Performance of environmentally sustainable NAO Cu-free brake pads containing nitrile rubbers and recycled friction material
Vishal Reddy Singireddy, Southern Illinois University
As the automotive industry tends towards development of sustainable and environmentally friendly friction material, studies on potentially recycling and re-using friction material have become increasingly important. In this research, two brake pads, made of sustainable recycled friction material (ACI Industries, Ltd.), identical in formulation except the type of rubber (Zeon Chemicals L.P.), were developed in the laboratory.
Rubbers are a key component in brake friction material and impact dampening the friction level and stability, wear, vibration, and noise, by contributing to formation of friction layers and influencing mechanical and thermal and corrosion properties of brake pads. These aspects become even more relevant when electric vehicles are considered since they are almost noise-free.
The laboratory-developed samples were tested by adopting the scaled-down SAE J2522 brake effectiveness procedure [1, 2, 3] against surface treated commercially available pearlitic gray cast iron rotors (Waupaca Foundry Inc.), [4, 5]. Universal Mechanical Tester (UMT, Tribolab by Bruker) was used to perform the test. Vibrational response was characterized by using a triaxial ICP accelerometer (PCB Electronics, Model = 356A45), sound pressure levels were monitored by a ¼” free-field prepolarized microphone (PCB Electronics, Model = 377C01) and data from them were collected using a high-performance oscilloscope (Agilent Technologies, Model = MSOX2024A) and DAQ (NI USB - 6218). Wear debris and the friction surfaces of tested samples were analyzed using Scanning Electron Microscopy (FEI, Model: Quanta FEG450) and Energy Dispersive X-ray spectroscopy (EDX, Oxford Instruments).

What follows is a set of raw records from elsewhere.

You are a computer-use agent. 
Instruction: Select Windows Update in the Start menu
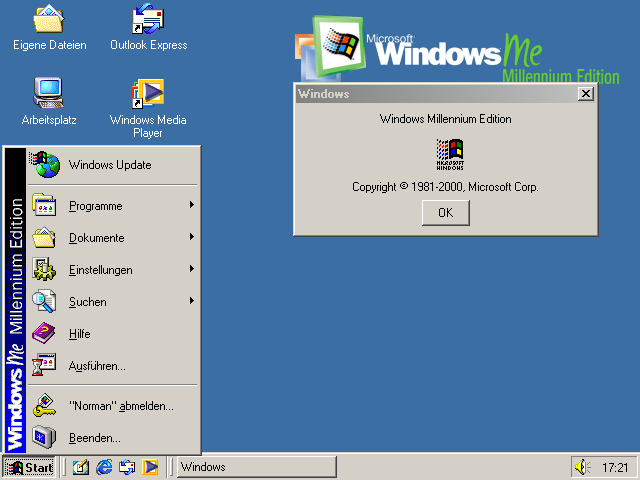pyautogui.click(x=110, y=165)
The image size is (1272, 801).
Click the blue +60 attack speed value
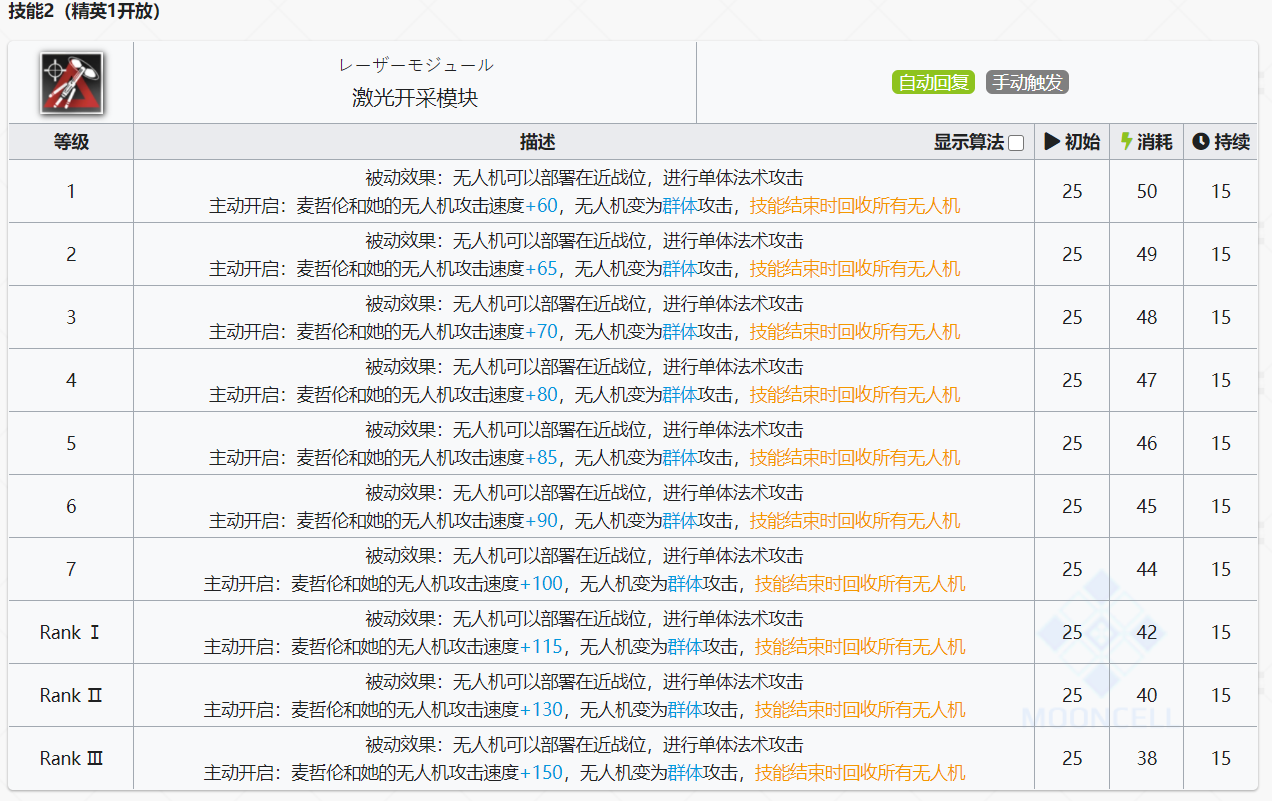[x=541, y=206]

Mechanical properties, density and porosity were measured using CV Shore D durometer (ASTM D2240) and AWS ALX – 310 precision balance. The developed lightweight samples exhibited extremely low open porosity (< 3.5 %) and optimal (with respect to compressibility) hardness (~ 55). The newly developed pads when tested against coated rotors developed optimal friction layer responsible for very stable and relatively high friction levels, very low wear of pads and rotors, and a extremely "quiet" operating conditions. This performance was ascribed to a combined effect of the i) appropriate friction layer, ii) hardness and compressibility, and iii) the low porosity.

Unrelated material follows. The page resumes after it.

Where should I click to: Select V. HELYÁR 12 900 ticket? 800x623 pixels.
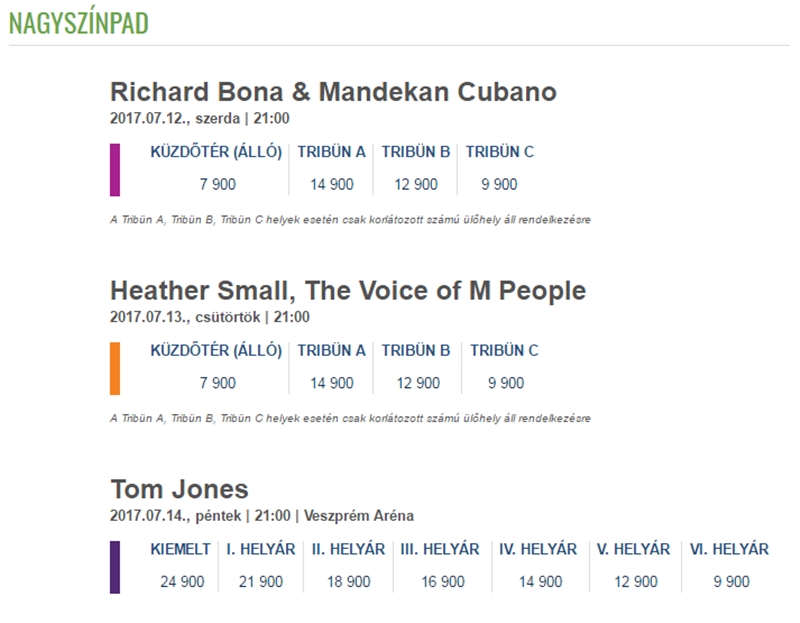[x=634, y=565]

 Rohith Redda Boyna, “Impact of Friction Test Scale on Brake Friction Performance”, Master’s thesis, Southern Illinois University Carbondale, December 2016
 Vishal Reddy, et al., "Impact of Acrylic Fiber on the Performance of Newly Developed Friction Materials for Vehicles with Regenerative Braking," 38th Annual SAE Brake Colloquium (Online and on-demand), Oct. 2020 [oral presentation only]
 Vishal Reddy, et al., “On Scaled-down Bench Testing to Accelerate Development of Novel Friction Brake Materials” (to be published)
 Filip, Peter, and Nathan K. Meckel. "Wear resistant braking systems." U.S. Patent 10,895,295, issued January 19, 2021.
 Filip, Peter, and Nathan K. Meckel. "Wear resistant braking systems." U.S. Patent 10,197,121, issued February 5, 2019.